What to work on ::
1. Answer these from the steelhead fishing thread, one line each:
(a) Roughly how many fish did steelheadBob hook in the deep pools, and which bait took most of them?
(b) What line and rod does steelheadBob name in reply to coolerzfull?
(c) What was the fly-rod angler stripping?
2. Write the next part of the steelhead fishing thread, picking up after its final line.

# Fiashed the grand today



## steelheadBob (Jul 6, 2004)

went to the grand after work and went to a couple of deep pools down stream, got into about 8. 2 on sacks and the rest on salted minnows. b 4 sun went down seen a couple ripping up the ripples heading up stream. took home a fresh female.


----------



## fishinbula (Aug 30, 2007)

Nice Fish Bob good to see you back out on the steelhead. Maybe I will see you out east here soon.


----------



## peple of the perch (Sep 13, 2004)

Nice job on the steel. First run of the season and your already slaying them.


----------



## steelheadBob (Jul 6, 2004)

theres chrome in the east rivers, not much but some, u gotta get to the deeper pools. there was a guy wacking the crap out of them useing a fly rod and stripping some Gulp minnows!!!!


----------



## coolerzfull (Oct 15, 2007)

Bob, what kind of line do you have on your spinning real? Were you useing a noodle rod or a regular spinning out fit? Nice catch.


----------



## steelheadBob (Jul 6, 2004)

6lb fire line and a 10 1/2 foot cortland ctr


----------



## bigcats28 (Jul 23, 2006)

Listed records ::
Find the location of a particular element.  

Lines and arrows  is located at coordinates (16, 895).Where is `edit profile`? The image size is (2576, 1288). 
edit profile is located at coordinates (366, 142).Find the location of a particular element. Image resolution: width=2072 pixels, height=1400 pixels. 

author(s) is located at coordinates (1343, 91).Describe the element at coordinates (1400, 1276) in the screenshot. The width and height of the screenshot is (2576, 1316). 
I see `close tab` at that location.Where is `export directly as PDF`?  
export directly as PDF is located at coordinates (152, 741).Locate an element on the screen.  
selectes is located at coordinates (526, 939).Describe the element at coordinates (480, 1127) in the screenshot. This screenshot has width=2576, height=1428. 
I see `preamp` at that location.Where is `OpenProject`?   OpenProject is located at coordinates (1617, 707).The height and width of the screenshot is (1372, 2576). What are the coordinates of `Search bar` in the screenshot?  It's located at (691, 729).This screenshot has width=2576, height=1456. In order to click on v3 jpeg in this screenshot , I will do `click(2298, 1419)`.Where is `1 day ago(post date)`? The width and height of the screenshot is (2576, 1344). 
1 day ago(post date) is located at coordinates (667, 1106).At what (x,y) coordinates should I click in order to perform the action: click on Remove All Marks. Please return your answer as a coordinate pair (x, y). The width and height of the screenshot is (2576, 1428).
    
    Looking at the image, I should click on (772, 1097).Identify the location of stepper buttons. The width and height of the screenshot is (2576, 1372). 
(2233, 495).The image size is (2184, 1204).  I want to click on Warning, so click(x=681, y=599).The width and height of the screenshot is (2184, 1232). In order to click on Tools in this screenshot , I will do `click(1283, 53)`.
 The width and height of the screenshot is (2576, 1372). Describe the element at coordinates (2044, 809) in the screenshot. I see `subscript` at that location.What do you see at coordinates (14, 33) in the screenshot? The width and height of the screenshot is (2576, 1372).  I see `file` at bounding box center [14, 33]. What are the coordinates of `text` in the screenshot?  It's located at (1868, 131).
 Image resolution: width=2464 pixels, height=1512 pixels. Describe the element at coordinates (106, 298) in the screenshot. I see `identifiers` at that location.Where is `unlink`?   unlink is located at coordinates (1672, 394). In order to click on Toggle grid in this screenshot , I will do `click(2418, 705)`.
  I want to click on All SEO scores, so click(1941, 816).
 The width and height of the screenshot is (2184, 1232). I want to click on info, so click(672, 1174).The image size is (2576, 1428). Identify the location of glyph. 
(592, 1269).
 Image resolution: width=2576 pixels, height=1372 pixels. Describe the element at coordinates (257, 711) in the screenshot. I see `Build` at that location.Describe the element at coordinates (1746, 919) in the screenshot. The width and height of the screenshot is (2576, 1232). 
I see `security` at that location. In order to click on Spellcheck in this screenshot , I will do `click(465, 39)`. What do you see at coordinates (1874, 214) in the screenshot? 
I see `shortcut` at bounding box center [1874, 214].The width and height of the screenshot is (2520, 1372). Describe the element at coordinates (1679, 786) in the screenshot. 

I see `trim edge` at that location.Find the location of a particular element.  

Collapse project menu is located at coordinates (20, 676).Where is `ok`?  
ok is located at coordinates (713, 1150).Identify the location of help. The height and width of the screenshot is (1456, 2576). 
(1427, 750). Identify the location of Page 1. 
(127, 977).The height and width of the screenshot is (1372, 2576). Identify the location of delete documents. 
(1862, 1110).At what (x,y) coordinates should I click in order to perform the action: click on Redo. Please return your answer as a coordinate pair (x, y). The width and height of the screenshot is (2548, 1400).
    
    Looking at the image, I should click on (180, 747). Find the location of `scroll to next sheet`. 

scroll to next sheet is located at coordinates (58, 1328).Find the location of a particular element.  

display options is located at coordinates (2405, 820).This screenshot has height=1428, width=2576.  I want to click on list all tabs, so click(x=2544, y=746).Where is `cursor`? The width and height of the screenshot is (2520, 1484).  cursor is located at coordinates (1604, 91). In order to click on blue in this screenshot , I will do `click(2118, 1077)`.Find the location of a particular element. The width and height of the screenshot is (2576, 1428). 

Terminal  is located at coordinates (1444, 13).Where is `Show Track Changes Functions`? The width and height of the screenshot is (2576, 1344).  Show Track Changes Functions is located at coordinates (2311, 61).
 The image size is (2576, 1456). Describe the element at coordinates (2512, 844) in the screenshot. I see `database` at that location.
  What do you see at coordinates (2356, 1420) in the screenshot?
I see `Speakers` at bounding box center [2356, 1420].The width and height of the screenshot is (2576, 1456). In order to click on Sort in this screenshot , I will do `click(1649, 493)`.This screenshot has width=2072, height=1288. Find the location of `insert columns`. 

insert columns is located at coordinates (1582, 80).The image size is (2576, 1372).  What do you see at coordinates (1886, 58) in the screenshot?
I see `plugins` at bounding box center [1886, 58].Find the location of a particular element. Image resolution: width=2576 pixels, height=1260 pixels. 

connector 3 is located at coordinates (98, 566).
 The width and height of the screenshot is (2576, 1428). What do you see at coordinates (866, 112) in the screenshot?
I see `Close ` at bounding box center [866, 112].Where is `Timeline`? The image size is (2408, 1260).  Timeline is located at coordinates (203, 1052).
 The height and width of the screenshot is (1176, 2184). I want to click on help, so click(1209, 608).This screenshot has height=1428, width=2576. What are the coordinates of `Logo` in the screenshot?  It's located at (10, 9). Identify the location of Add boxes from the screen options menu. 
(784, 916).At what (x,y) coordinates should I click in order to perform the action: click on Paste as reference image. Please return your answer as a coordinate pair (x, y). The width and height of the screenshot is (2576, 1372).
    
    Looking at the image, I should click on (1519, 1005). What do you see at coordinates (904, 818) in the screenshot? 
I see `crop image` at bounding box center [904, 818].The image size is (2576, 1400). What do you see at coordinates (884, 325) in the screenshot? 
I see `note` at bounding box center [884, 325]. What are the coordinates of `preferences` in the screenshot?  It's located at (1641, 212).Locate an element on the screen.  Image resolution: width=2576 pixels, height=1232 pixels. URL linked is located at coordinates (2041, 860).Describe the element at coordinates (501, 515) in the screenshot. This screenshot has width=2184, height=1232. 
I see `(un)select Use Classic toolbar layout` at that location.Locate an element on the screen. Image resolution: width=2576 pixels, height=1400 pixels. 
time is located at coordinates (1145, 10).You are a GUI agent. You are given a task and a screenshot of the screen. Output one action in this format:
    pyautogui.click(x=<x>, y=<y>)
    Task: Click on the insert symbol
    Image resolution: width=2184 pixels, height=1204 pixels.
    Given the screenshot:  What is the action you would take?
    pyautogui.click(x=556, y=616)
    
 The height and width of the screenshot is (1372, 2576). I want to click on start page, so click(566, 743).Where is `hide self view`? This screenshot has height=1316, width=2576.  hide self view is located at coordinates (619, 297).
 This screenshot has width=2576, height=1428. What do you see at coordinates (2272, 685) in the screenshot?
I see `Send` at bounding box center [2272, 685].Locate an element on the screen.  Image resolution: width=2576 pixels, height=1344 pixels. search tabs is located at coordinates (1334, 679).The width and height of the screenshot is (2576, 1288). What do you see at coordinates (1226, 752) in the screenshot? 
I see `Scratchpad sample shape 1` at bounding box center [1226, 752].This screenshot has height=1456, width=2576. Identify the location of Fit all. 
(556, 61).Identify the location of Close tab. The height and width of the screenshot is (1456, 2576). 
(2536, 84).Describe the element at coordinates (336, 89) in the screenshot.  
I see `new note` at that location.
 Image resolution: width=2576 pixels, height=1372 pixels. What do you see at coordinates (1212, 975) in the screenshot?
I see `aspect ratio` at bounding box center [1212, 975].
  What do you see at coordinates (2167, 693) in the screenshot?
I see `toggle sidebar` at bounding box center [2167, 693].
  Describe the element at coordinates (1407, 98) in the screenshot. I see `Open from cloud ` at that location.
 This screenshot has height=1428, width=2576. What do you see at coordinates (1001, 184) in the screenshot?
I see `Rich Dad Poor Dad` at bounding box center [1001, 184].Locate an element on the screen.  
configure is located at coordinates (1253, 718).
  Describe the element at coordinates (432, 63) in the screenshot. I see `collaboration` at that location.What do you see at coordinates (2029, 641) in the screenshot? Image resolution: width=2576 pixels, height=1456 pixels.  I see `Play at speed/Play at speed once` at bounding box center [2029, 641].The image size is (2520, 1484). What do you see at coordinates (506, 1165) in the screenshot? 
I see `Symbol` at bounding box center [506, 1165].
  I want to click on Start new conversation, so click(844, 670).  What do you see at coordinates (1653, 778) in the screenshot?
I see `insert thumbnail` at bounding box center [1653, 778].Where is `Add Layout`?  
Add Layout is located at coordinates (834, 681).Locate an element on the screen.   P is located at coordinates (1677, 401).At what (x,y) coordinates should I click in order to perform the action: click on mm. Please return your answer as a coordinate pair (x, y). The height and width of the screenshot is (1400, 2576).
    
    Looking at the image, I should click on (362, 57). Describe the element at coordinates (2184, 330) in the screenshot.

Answers below ::
1.
(a) About 8, with most taken on salted minnows (2 came on sacks).
(b) 6lb fire line and a 10 1/2 foot cortland ctr.
(c) Gulp minnows.

2.
Since the braided lines have virtually no stretch, do you break off more fish when they go on a screaming run compared to mono?


----------



## bigcats28 (Jul 23, 2006)

Or does the ddrag just need to be lighter?


----------



## Lima Eyecatcher (Aug 13, 2008)

Bob,
I am looking to get into the Chrome action but I am new to the game. I have a 17.5' Larson and was wandering if I should try trolling or fish the shallow water rivers. I live in Lima and was wandering where you would try if you had to drive 2-4 hours. If in the rivers I am looking to buy a fly rod soon but have a few spinning rods. What type of set up do you use on your spinning rod (bait, hook, sinkers, leader etc...).

Thanks in advance. 

Lima Eyecatcher Ch68
Jim


----------



## spoonchucker (Sep 30, 2008)

LimaEyecatcher I travel 2 hrs. or more and I don't own a fly rod nor would I ever consider it. at this time of year throw cleos or vibrax off the piers if that isn't working try jig (1/80 - 1/32 oz.) tipped with 4-6 maggots 4-7 ft. under a bobber.After a few more good rains try the rivers.As for tackle I prefer 6 lb.xt some use 8 but its tough to tie little jigs with heavy line (my eyes are shot)I also use a long rod 8-10ft don't like noodle rods that much cause they feel like they are gonna break every cast . Hope this helps ,get out there and catch one of those bad boys


----------



## dcfisherman (Jul 25, 2008)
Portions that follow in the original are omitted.